Improve your commercial awareness by:
- becoming a committee member of a university club or society
- browsing specialist websites such as RollOnFriday, LawCareers.Net, The Lawyer, Legal Cheek and Legal Futures
- gaining work experience at a commercial organisation such as a bar, call centre, department store or, if possible, a law firm
- going on a gap year, as this will develop your budgeting, scheduling and cost-cutting skills, and give you an international perspective on business issues
- joining industry-specific forums that allow you to attend seminars and network with business professionals
- listening to business-related podcasts or radio shows, such as BBC Radio 4’s Today programme
- reading business publications such as the Financial Times and The Economist, and the business pages of a daily newspaper such as The Times
- watching business-related television programmes such as Newsnight and Panorama.
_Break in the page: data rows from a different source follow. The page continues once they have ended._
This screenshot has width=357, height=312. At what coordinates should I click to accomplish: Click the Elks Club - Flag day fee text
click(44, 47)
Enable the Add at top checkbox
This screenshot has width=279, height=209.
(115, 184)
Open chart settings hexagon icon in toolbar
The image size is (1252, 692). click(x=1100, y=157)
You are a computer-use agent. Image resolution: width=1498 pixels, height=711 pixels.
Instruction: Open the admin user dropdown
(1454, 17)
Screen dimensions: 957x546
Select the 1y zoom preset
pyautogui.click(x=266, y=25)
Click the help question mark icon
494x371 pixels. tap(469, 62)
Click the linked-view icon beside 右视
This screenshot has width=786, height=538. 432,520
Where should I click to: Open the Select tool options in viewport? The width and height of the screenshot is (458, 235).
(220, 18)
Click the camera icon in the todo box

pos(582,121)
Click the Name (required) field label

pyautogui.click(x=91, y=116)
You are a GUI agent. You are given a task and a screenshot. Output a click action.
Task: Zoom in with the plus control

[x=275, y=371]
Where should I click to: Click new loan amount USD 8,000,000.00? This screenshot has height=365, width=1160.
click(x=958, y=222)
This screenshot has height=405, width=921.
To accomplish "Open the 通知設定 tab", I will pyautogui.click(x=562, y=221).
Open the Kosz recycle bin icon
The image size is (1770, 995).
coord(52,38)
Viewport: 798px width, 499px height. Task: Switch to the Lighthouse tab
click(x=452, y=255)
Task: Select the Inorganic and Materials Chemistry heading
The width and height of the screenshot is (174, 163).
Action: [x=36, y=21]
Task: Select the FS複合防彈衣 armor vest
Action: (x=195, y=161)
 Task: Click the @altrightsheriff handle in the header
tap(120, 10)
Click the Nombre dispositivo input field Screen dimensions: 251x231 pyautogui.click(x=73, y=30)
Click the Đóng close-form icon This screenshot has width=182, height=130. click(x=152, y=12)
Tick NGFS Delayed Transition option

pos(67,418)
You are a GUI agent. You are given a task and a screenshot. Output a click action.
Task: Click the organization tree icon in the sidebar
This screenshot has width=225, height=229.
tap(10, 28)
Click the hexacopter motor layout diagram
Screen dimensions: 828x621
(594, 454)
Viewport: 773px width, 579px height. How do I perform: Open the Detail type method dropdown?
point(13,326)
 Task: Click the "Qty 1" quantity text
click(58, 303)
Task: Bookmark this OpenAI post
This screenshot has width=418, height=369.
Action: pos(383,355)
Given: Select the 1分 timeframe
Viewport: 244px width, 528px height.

You’ll be expected to show commercial awareness during the application process by demonstrating a thorough knowledge of the firm you’re applying to. It’s also likely that you’ll be tested during an assessment day. You may be asked questions such as:
- What business deal or story has most interested you recently?
- In x business deal what role did the firm play?
- How could the firm prepare for an economic downturn?
Attention to detail
Accuracy is pivotal to the success of your legal career. A single word out of place can change the meaning of a clause or contract, while misspelt or ungrammatical emails, letters or documents give clients a bad impression, costing your firm their business.
When applying for jobs or training contracts remember that employers look for spelling, punctuation and grammatical errors. If your cover letter is vague, too long or littered with spelling mistakes, a recruiter may question what a potential client would make of your letter of advice. To improve attention to detail, volunteer your proofing services to student publications and get used to going through your own work with a fine-tooth comb.
Strong oral and written communication skills are crucial and without them you’ll struggle to carry out the duties of a solicitor effectively. Excellent listening ability is also important when working with clients, as you need to be able to build relationships and engender confidence.
You need to be a confident speaker when arguing a case in court, negotiating settlements and explaining complex information to clients. You’ll have to use persuasive, clear and succinct language. Public speaking is also required in the role of a barrister. To hone this skill while at university, volunteer as the spokesperson in group activities or get involved in debate teams.
Written ability is equally important when drafting letters and legal documents. You’ll need to know technical and legal language and be able to convey it clearly and concisely. To improve your written communication skills, get involved with your university’s law society. You could take meeting minutes, draft emails, write newsletters or manage social media accounts.
You’ll work alongside a variety of people and winning cases will be a team effort. Solicitors need to collaborate with colleagues and partners in their firm, as well as liaise with clients. Barristers need to foster a close working relationship with their clerks and will often work high-profile cases alongside other barristers. The ability to work as part of a team is essential and you’ll need to be able to deal with people from all levels of the legal hierarchy, from trainees and pupils, to members of the judiciary.
It’s also vital that clients trust their legal representatives, so you’ll need to be personable, persuasive and polite.
The easiest way to hone your people skills is to join a team. This could be a sports team, drama club or choir – anything that enables you to work with others. Alternatively, get involved with editing the student newspaper or join a debating society. Part-time work in a customer service role is another way to improve this skill. Discover how to balance work and study.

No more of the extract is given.